OBJECTIF
Affichez chacune des lignes des enregistrements ci-dessous où figure la chaîne « menu ».

DONNÉES ENREGISTRÉES
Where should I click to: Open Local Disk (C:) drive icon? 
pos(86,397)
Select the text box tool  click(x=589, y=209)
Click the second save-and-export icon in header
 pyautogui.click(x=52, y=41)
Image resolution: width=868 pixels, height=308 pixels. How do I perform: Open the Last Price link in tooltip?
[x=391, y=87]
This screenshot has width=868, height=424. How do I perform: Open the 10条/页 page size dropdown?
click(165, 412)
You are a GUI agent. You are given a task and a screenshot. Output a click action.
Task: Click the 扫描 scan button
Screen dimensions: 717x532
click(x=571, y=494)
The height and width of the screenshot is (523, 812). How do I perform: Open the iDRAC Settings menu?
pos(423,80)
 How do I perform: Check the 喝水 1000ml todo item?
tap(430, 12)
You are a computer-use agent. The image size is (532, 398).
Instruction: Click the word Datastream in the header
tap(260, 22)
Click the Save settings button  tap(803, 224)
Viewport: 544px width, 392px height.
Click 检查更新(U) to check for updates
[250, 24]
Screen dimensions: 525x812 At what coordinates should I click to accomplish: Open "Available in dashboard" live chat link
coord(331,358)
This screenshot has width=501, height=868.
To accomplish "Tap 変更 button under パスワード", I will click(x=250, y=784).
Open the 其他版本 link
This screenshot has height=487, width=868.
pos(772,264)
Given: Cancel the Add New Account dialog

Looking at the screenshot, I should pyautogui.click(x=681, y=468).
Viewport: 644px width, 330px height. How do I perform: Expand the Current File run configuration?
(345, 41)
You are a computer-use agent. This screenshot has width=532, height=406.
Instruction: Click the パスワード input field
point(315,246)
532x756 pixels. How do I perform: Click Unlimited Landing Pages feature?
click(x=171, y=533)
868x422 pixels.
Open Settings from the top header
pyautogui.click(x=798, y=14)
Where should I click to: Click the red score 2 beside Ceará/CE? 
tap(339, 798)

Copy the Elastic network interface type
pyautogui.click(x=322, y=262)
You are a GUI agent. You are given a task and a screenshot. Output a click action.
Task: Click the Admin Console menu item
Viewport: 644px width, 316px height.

RÉPONSE CI-DESSOUS
The height and width of the screenshot is (523, 812). How do I perform: Open the iDRAC Settings menu?
Task: Click the Admin Console menu item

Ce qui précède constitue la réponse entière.